● **Goal of the exercise**: Nothing but the lines from the top of the records through the line with "CCBages (44, 410)" should be returned, exactly, and without pictures.

Items from a dataset

^^^^

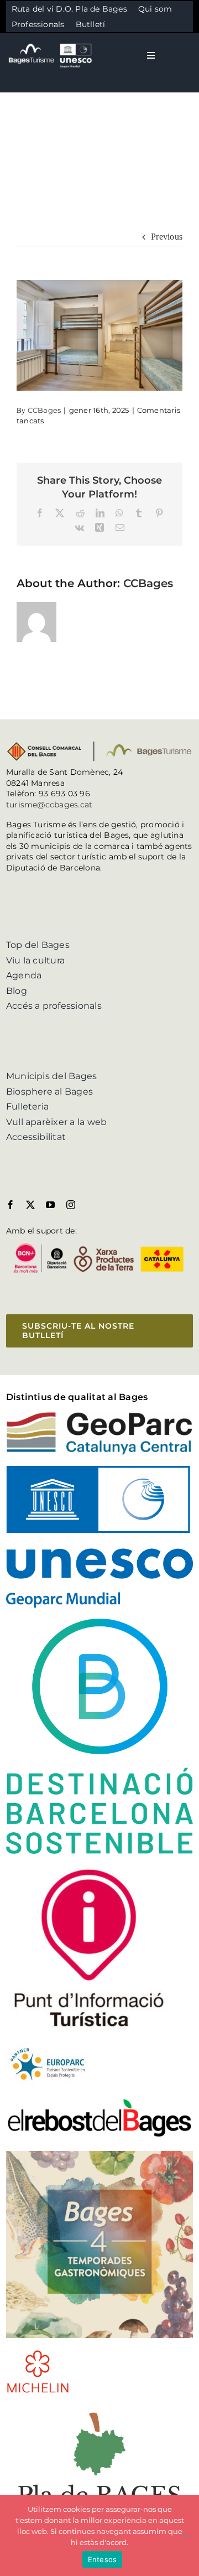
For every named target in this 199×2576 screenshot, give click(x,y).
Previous (166, 236)
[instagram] (70, 1204)
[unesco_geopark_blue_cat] (99, 1470)
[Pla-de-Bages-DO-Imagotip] (99, 2408)
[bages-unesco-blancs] (51, 44)
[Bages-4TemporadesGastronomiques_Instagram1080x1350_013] (99, 2155)
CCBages (44, 410)
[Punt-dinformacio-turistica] (89, 1869)
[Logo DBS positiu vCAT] (99, 1623)
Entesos (102, 2559)
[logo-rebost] (99, 2101)
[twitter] (30, 1204)
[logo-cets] (47, 2046)
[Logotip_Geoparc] (99, 1416)
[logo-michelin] (38, 2353)
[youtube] (50, 1204)
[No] (185, 2535)
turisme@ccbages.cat (49, 805)
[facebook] (10, 1204)
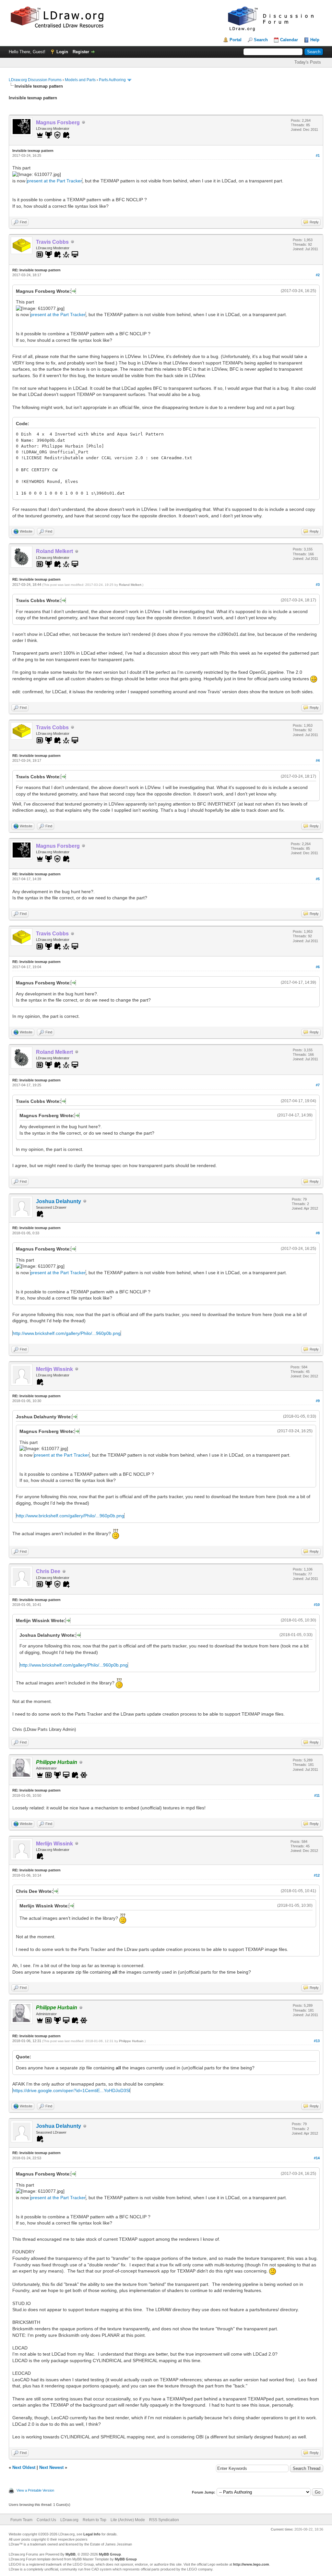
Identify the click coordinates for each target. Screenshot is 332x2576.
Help (314, 39)
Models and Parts (80, 80)
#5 (318, 879)
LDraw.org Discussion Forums (35, 80)
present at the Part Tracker (54, 180)
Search (261, 39)
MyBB (70, 2554)
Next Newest (51, 2467)
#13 (317, 2041)
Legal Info (92, 2534)
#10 (317, 1605)
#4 (318, 760)
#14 (317, 2158)
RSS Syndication (164, 2520)
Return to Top (94, 2520)
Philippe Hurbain (131, 2041)
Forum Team (21, 2520)
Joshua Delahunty (58, 1201)
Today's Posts (307, 62)
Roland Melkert (130, 584)
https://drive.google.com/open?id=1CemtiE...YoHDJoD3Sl (71, 2090)
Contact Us (46, 2520)
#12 (317, 1875)
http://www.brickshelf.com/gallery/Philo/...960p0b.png (67, 1333)
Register (81, 51)
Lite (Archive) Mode (128, 2520)
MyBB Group (110, 2554)
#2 (318, 275)
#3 (318, 584)
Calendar (289, 39)
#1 (318, 155)
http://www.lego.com (251, 2564)
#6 (318, 967)
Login (62, 51)
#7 (318, 1085)
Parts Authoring (112, 80)
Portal (236, 39)
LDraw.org (69, 2520)
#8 (318, 1233)
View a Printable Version (35, 2490)
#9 (318, 1401)
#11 (317, 1795)
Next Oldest (23, 2467)
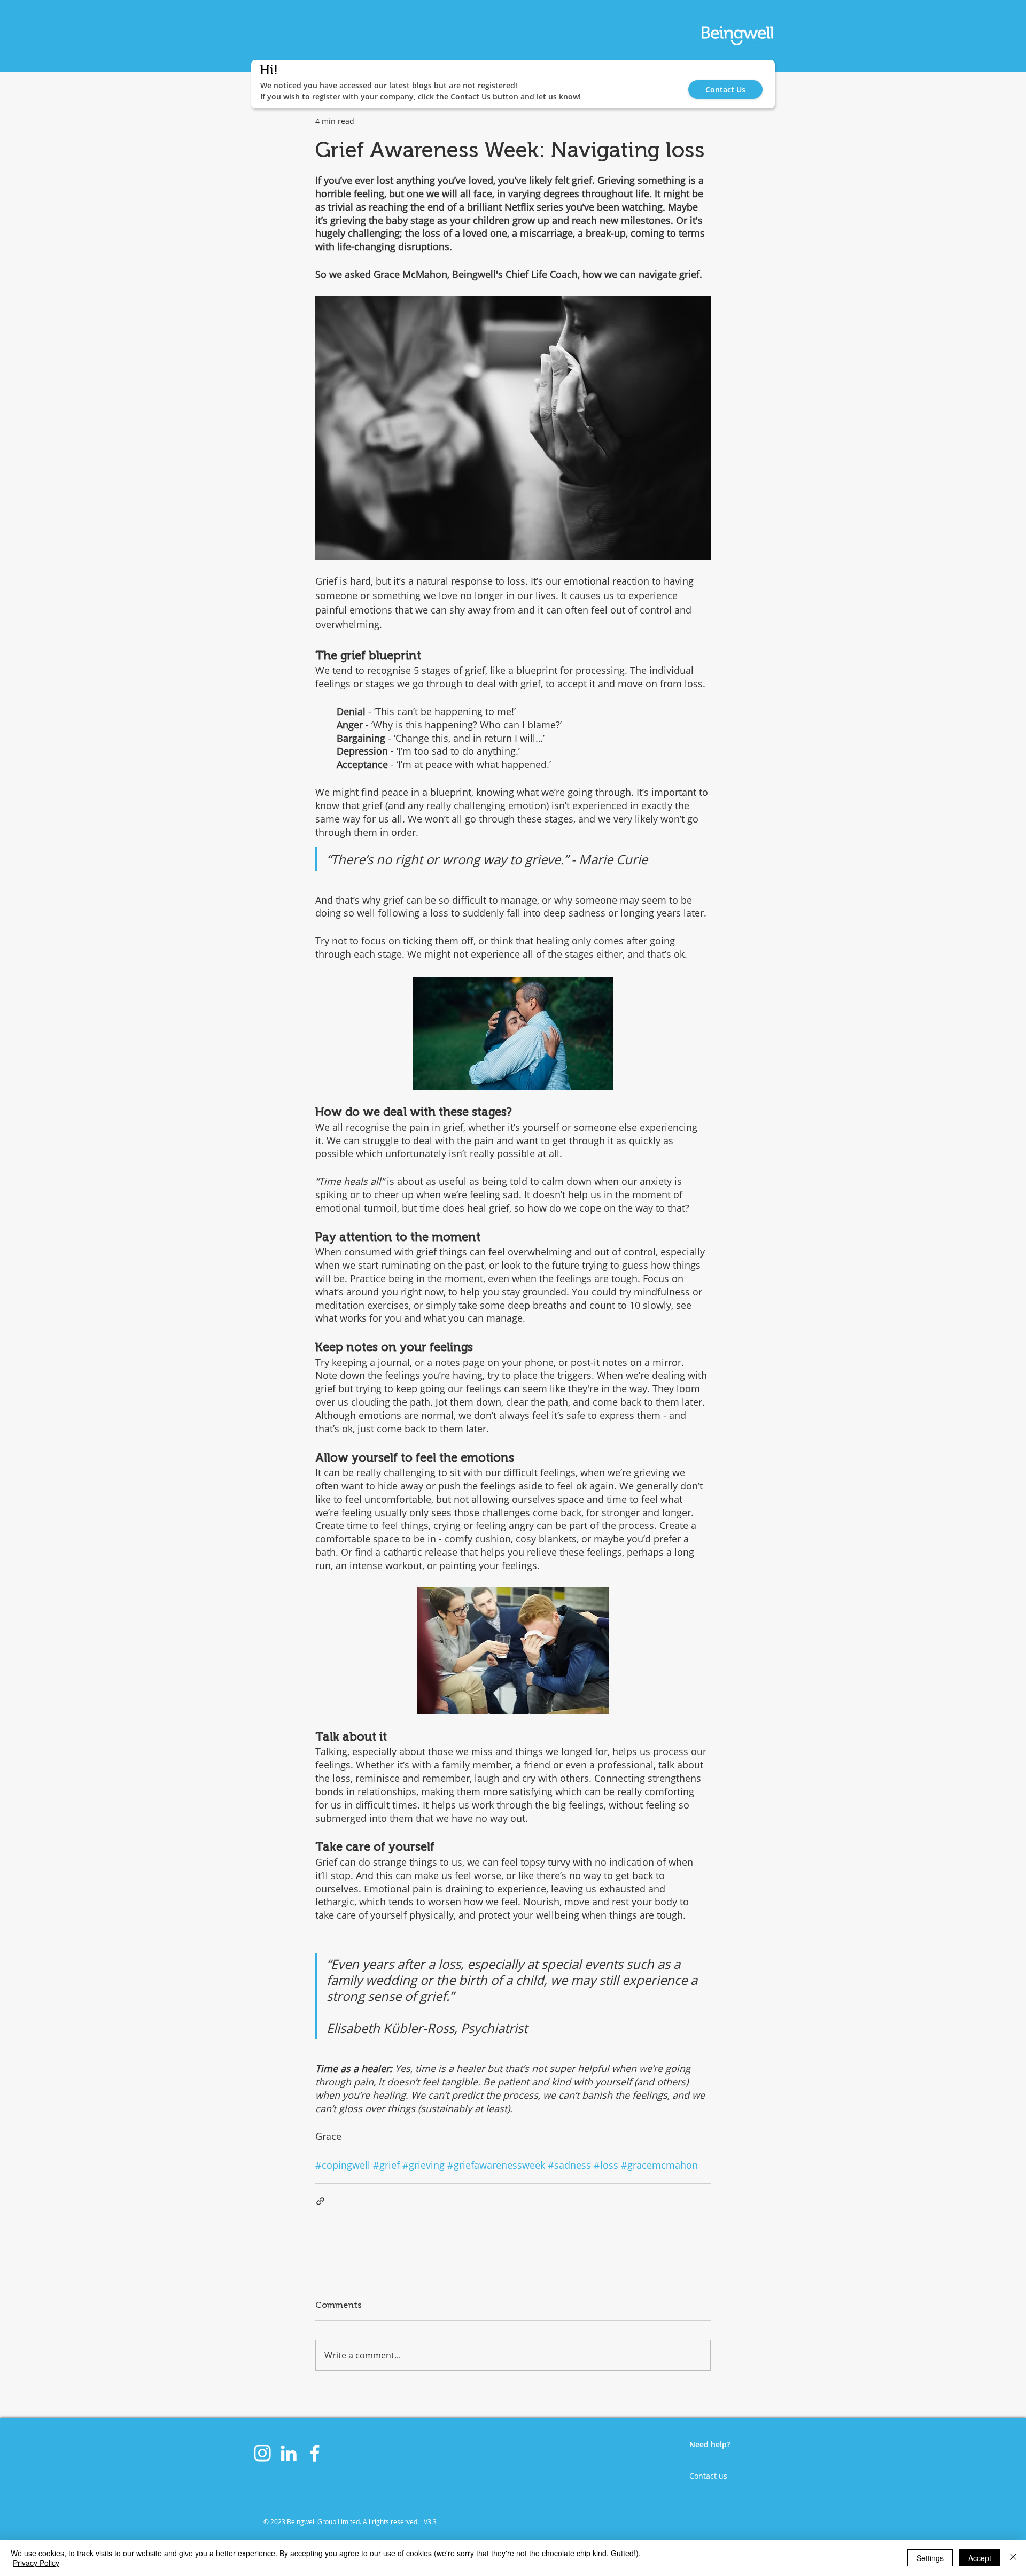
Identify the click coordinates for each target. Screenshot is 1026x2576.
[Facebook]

^^^^

● **Task answer**:
For every named target in this 199×2576 screenshot, give click(x,y).
Previous (166, 236)
[instagram] (70, 1204)
[unesco_geopark_blue_cat] (99, 1470)
[Pla-de-Bages-DO-Imagotip] (99, 2408)
[bages-unesco-blancs] (51, 44)
[Bages-4TemporadesGastronomiques_Instagram1080x1350_013] (99, 2155)
CCBages (44, 410)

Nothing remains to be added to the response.